Sudan on January 25 released nine medics from Doctors Without Borders(MSF), the aid group said, a day after they were arrested during a broadening crackdown on anti-coup protests.

“During the evening of 24 January, nine MSF staff members were detained by the Sudanese authorities in the capital Khartoum,” the group said in a statement, using its French acronym.

They were detained as they were making their way back to their office from a hospital, said the organisation.

“MSF’s emergency medical teams are working in Khartoum to support the health authorities with their response to injuries from ongoing protests and Covid-19,” the statement said.

The team was released on the morning of January 25, it added.

Among those arrested were staff members from both Sudan and other countries, according to the pro-democracy Central Committee of Sudan Doctors.

Sudan has been rocked by protests calling for civilian rule since an October 25 military coup led by general Abdel Fattah al-Burhan.

The military takeover derailed a power-sharing transition between the military and civilians that had been painstakingly negotiated after the 2019 ouster of longtime autocrat Omar al-Bashir.

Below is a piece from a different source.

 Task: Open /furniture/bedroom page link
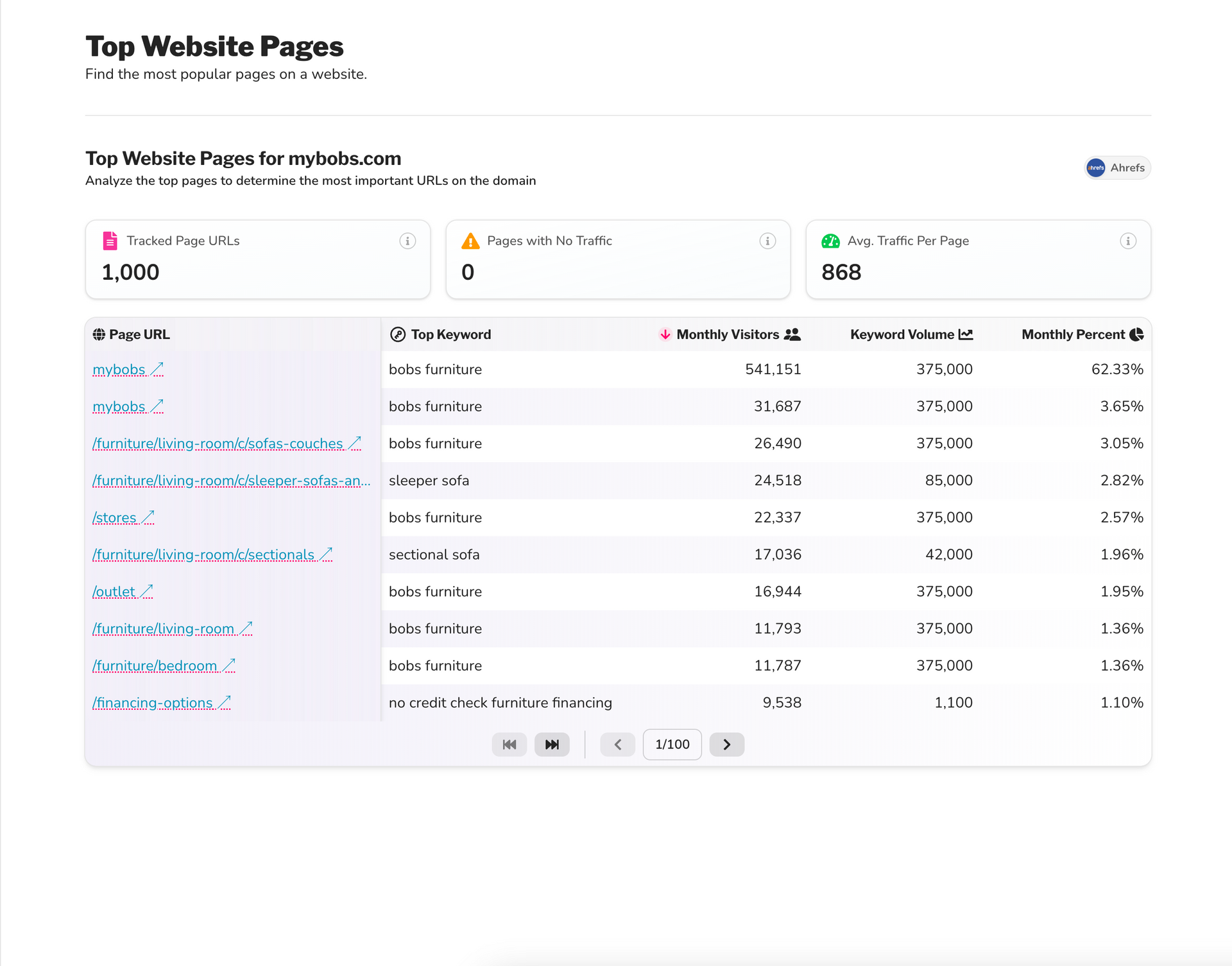(x=155, y=666)
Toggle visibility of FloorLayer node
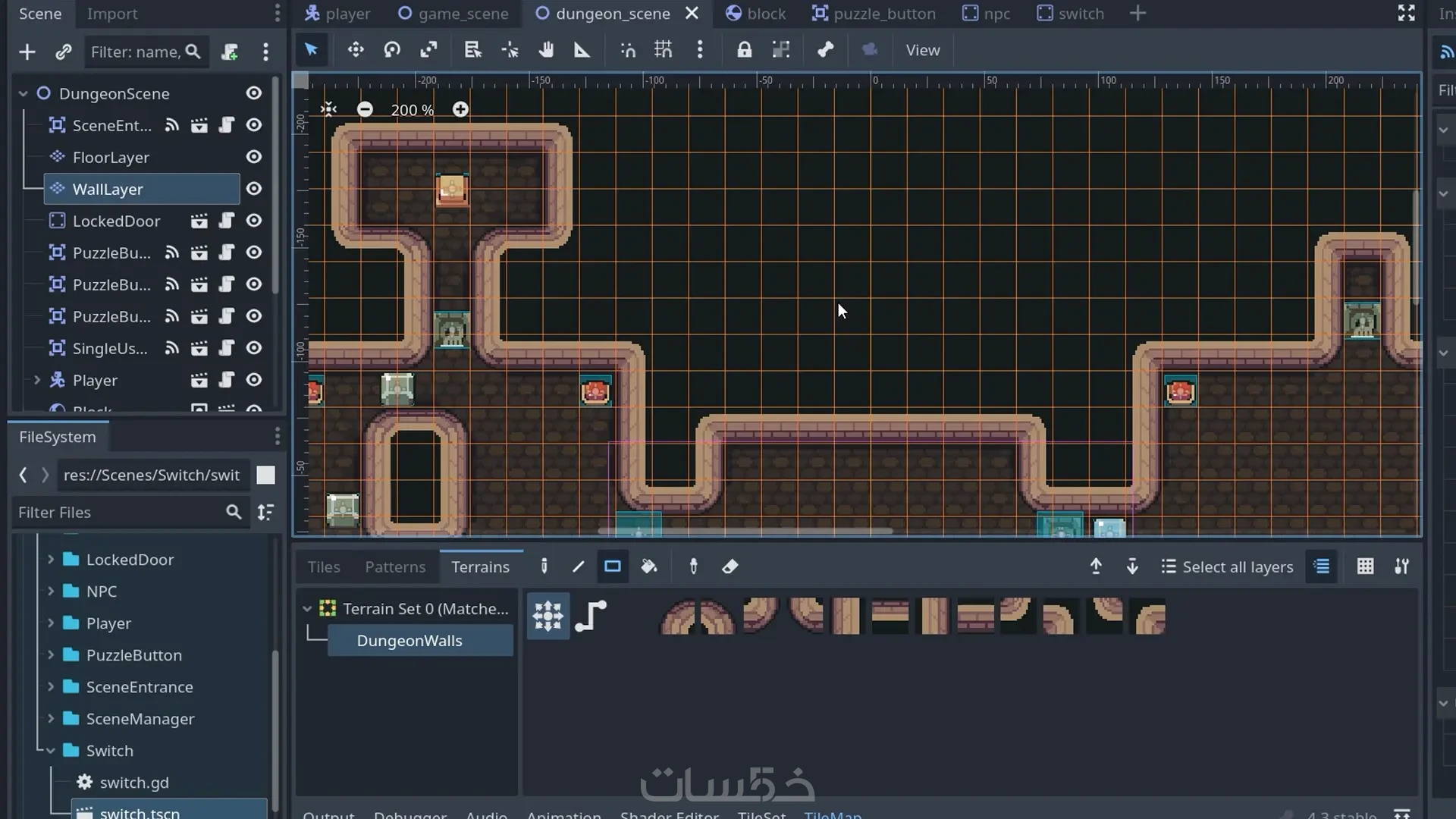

The crackdown on anti-coup demonstrations has left at least 76 people dead and hundreds wounded, according to the doctors’ committee.

Hundreds of people have also been rounded up in the crackdown, including pro-democracy activists.

On January 22, a leading women’s rights campaigner, Amira Othman, was arrested following a raid on her home in Khartoum, according to a statement by the “No to Women’s Oppression” initiative which she leads.

Other activists from the “resistance committees”, informal groups which have been instrumental in organising the anti-coup protests, were also detained late on January 23, according to members who requested anonymity because they feared reprisals.

The US has slammed the protest crackdown.

On January 25, the US Bureau of African Affairs said Sudan’s military leaders had committed to dialogue to resolve the crisis in the country during a visit last week by senior US diplomats to Khartoum.

“Yet their actions – more violence against protesters, detention of civil society activists – tell a different story, and will have consequences,” the bureau said on Twitter.

US special envoy for the Horn of Africa David Satterfield on January 25 met in Cairo with Egypt’s foreign minister Sameh Shoukry, who reiterated his country’s support for a UN-led dialogue between Sudanese factions.

Sudan is one of the world’s poorest countries and has seen vital foreign aid cut as part of the international community’s condemnation of the coup.